**Information given:**
_ _ _ _ _

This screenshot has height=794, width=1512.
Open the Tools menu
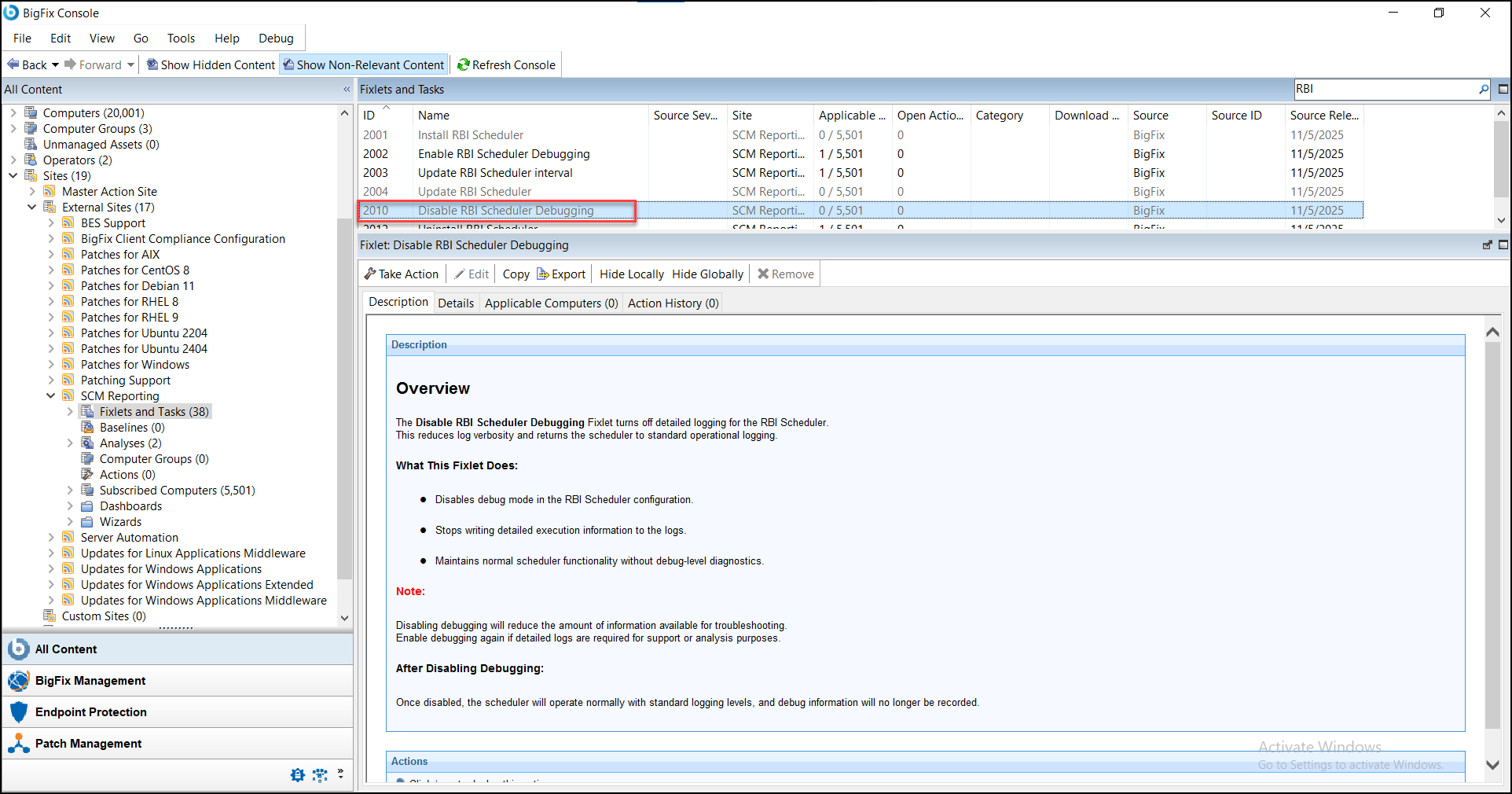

_ _ _ _ _

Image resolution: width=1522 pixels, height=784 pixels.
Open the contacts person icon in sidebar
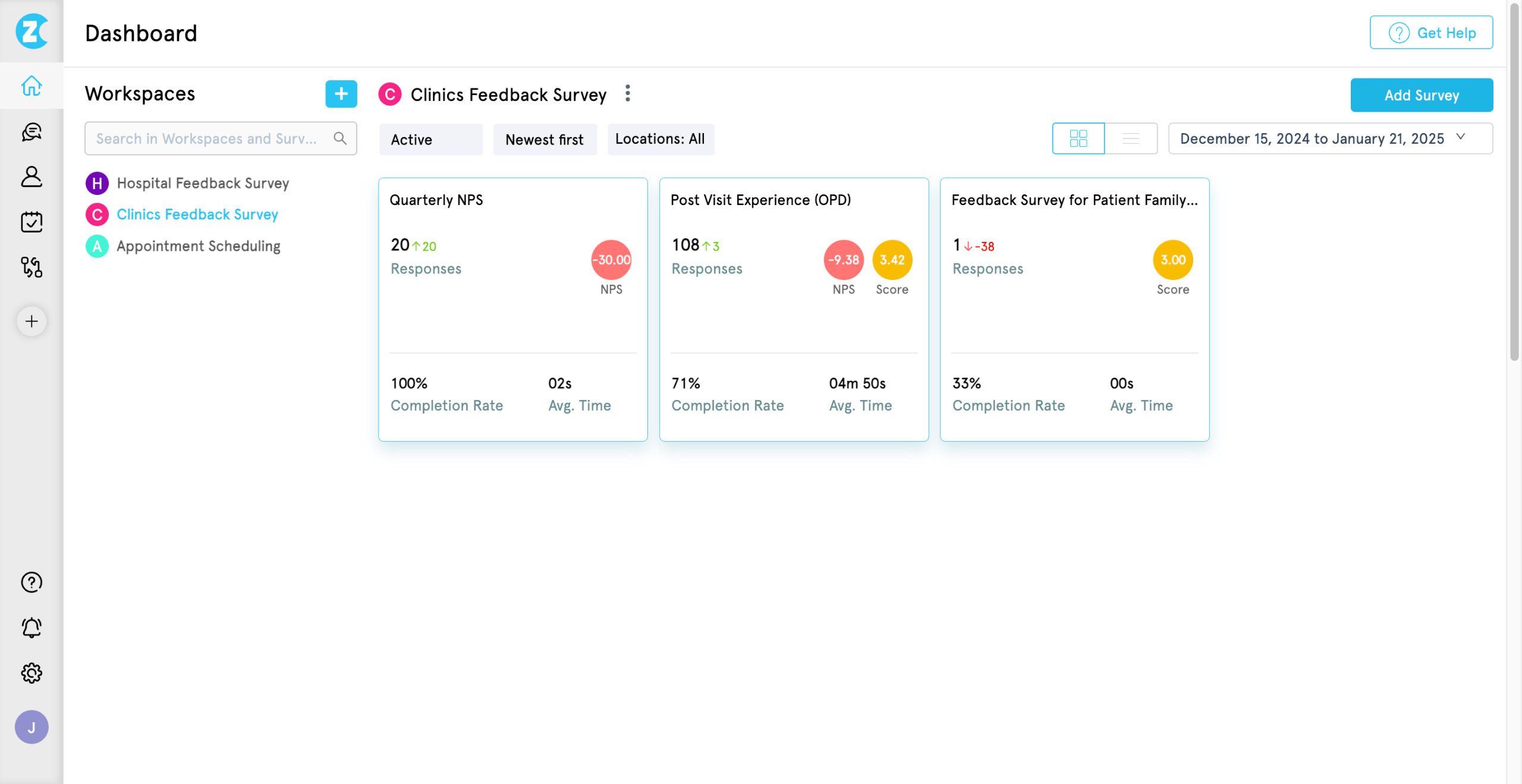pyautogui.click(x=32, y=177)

_ _ _ _ _

**Problem:**
Please give an exact copy of the lines above, beginning with the line containing "This screenshot has height=794, width=1512." and running through the line containing "Open the Tools menu", and of no other lines.

**Response:**
This screenshot has height=794, width=1512.
Open the Tools menu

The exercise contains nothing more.